__Extracted records__.
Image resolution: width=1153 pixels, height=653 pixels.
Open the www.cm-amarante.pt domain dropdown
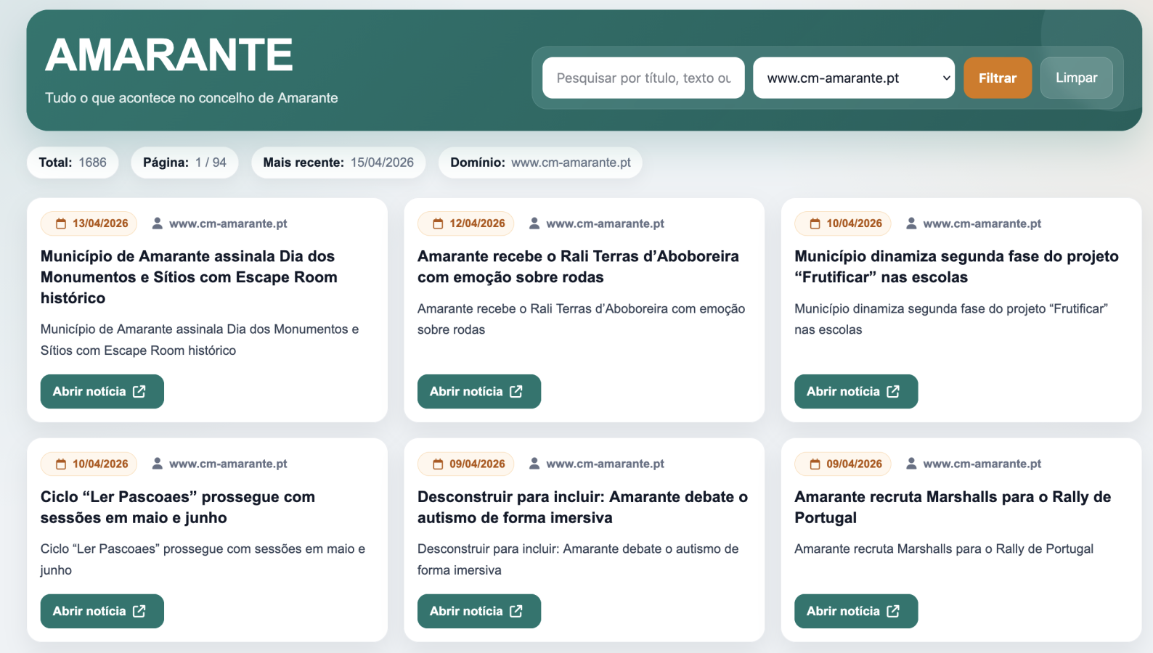click(853, 78)
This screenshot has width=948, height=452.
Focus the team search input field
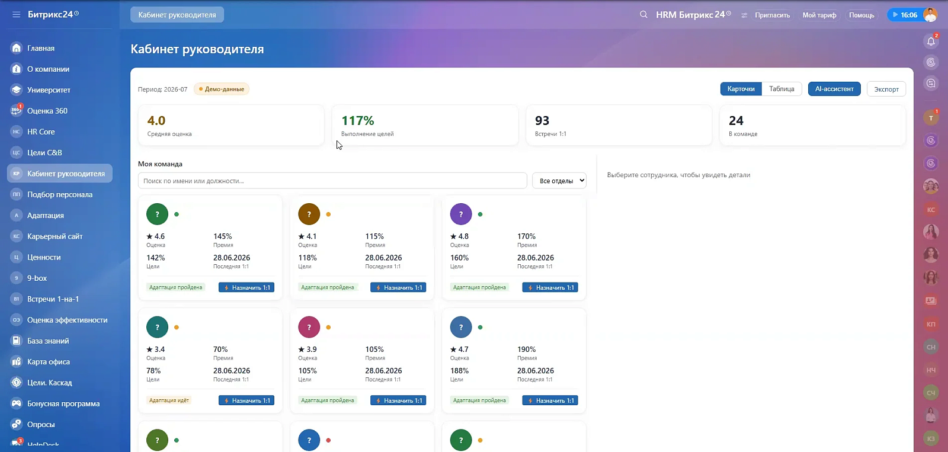[332, 181]
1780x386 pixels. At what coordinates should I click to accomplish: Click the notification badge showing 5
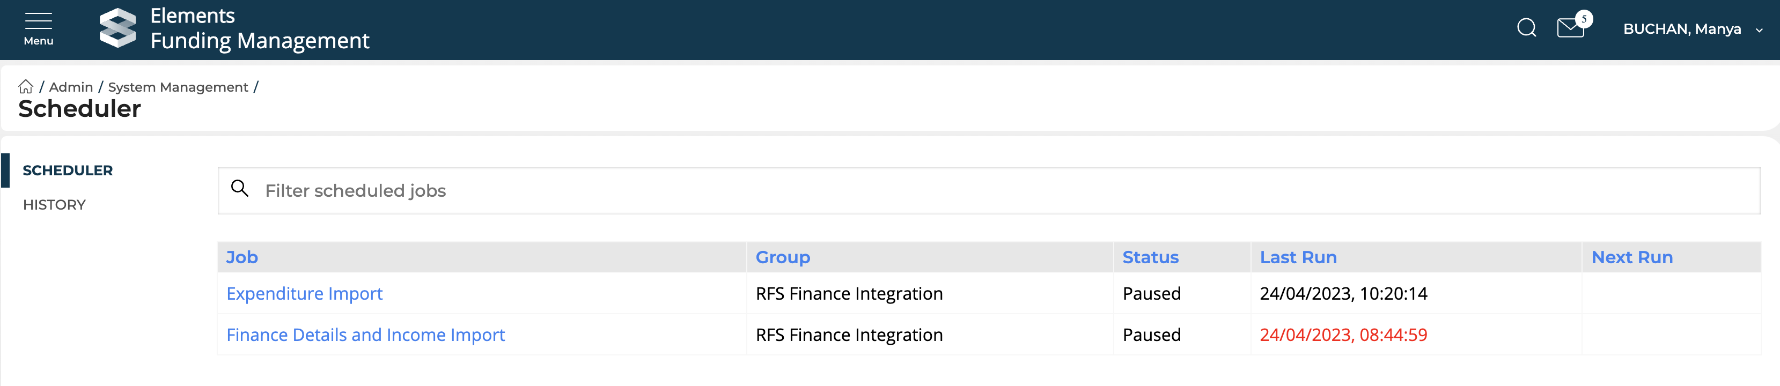click(x=1584, y=19)
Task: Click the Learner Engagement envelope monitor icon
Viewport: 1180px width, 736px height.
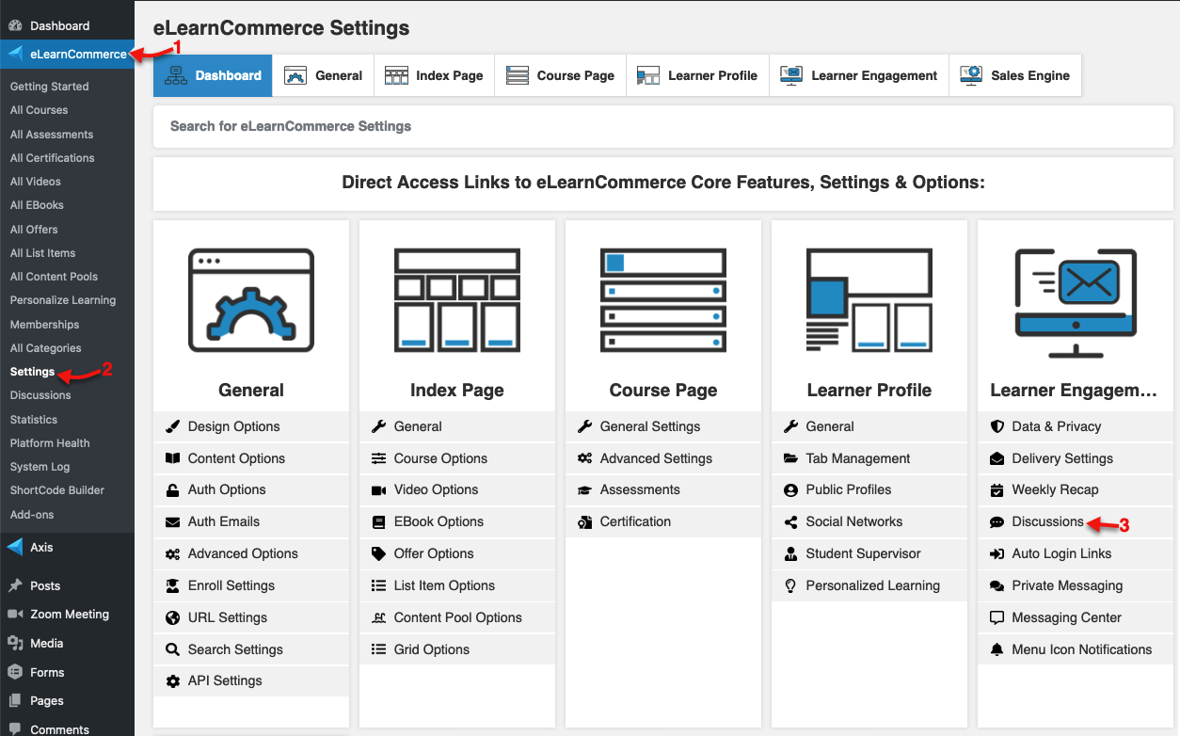Action: coord(1076,303)
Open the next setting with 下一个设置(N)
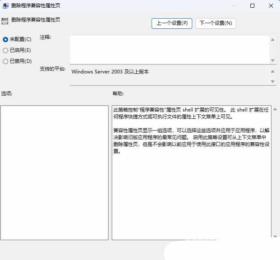Image resolution: width=280 pixels, height=260 pixels. (x=215, y=23)
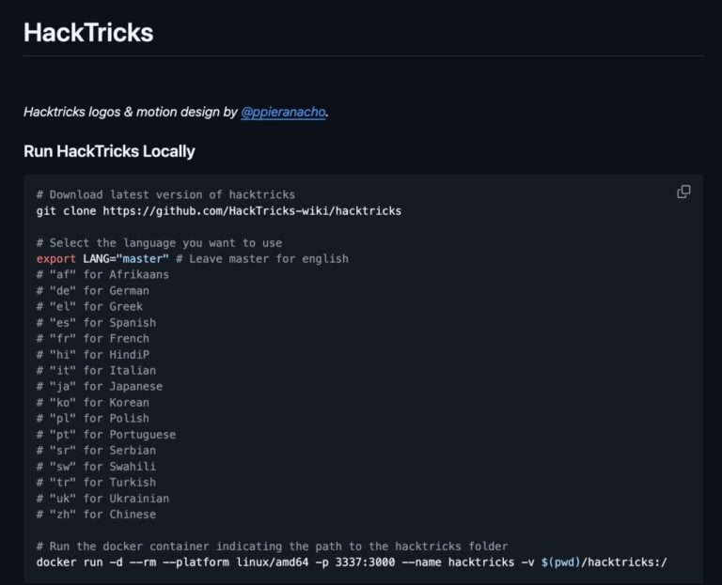Viewport: 722px width, 585px height.
Task: Click the Run HackTricks Locally heading
Action: point(109,151)
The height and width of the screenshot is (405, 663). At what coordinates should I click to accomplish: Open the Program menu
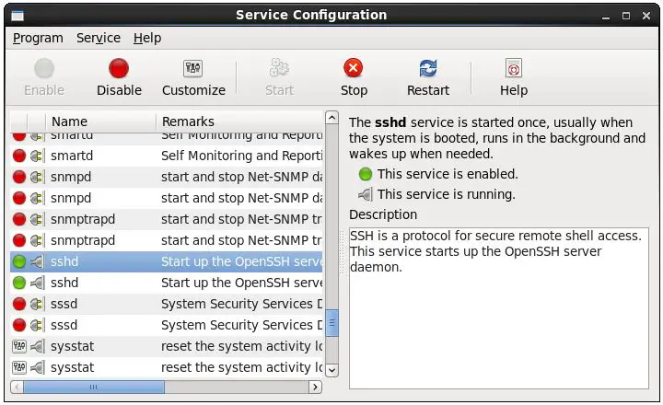38,38
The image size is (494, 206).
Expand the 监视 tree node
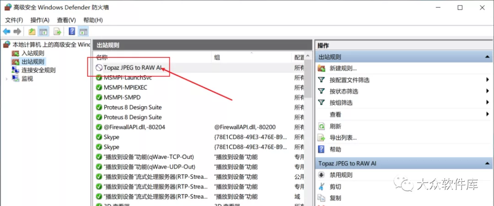(6, 79)
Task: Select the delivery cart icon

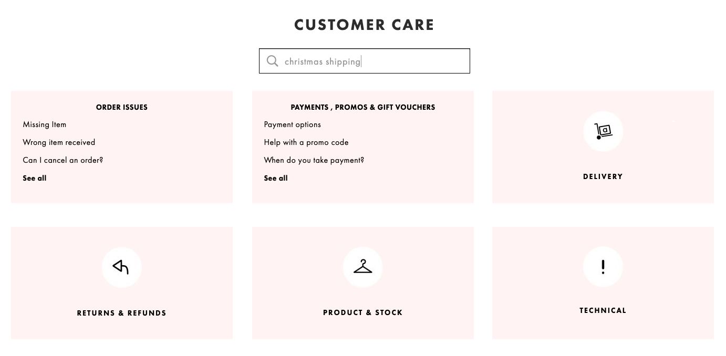Action: tap(603, 131)
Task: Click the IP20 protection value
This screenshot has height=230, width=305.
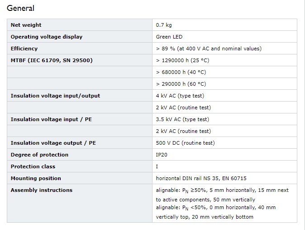Action: [162, 155]
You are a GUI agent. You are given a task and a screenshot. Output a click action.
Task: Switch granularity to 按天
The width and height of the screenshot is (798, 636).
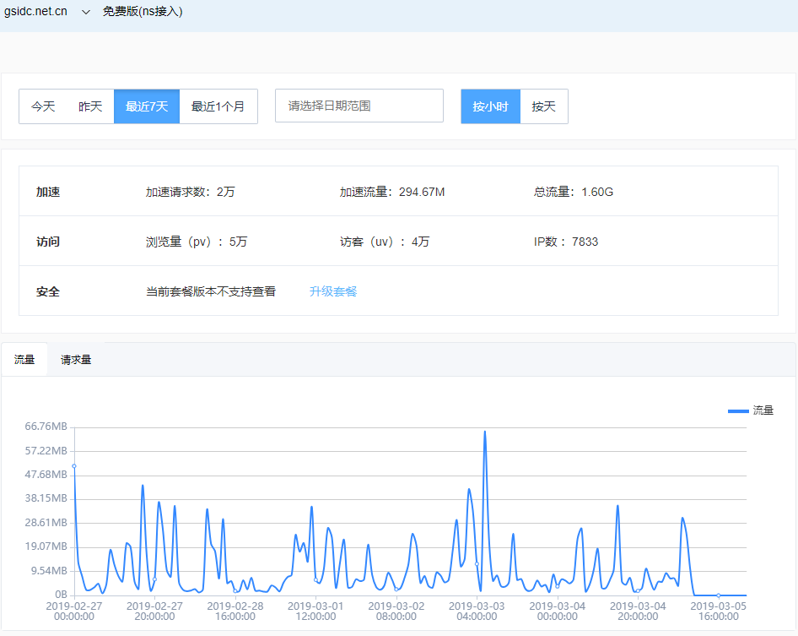click(543, 106)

__What you will do__. Only the pictures are to be excluded; all other parts of the records above are to be given exactly.

__Answer to the exercise__.
Image resolution: width=1153 pixels, height=653 pixels.
Open the www.cm-amarante.pt domain dropdown
click(853, 78)
This screenshot has width=948, height=452.
Focus the team search input field
[332, 181]
1780x386 pixels. At what coordinates should I click to accomplish: Click the notification badge showing 5
click(x=1584, y=19)
Task: Click the Learner Engagement envelope monitor icon
Viewport: 1180px width, 736px height.
Action: coord(1076,303)
Open the next setting with 下一个设置(N)
Image resolution: width=280 pixels, height=260 pixels. (x=215, y=23)
Viewport: 722px width, 585px height.
Task: Click the Run HackTricks Locally heading
Action: point(109,151)
The height and width of the screenshot is (405, 663). At what coordinates should I click to accomplish: Open the Program menu
38,38
The image size is (494, 206).
Expand the 监视 tree node
(6, 79)
Task: Select the delivery cart icon

Action: tap(603, 131)
Task: Click the IP20 protection value
This screenshot has height=230, width=305.
Action: [162, 155]
You are a GUI agent. You are given a task and a screenshot. Output a click action.
Task: Switch granularity to 按天
The width and height of the screenshot is (798, 636).
click(543, 106)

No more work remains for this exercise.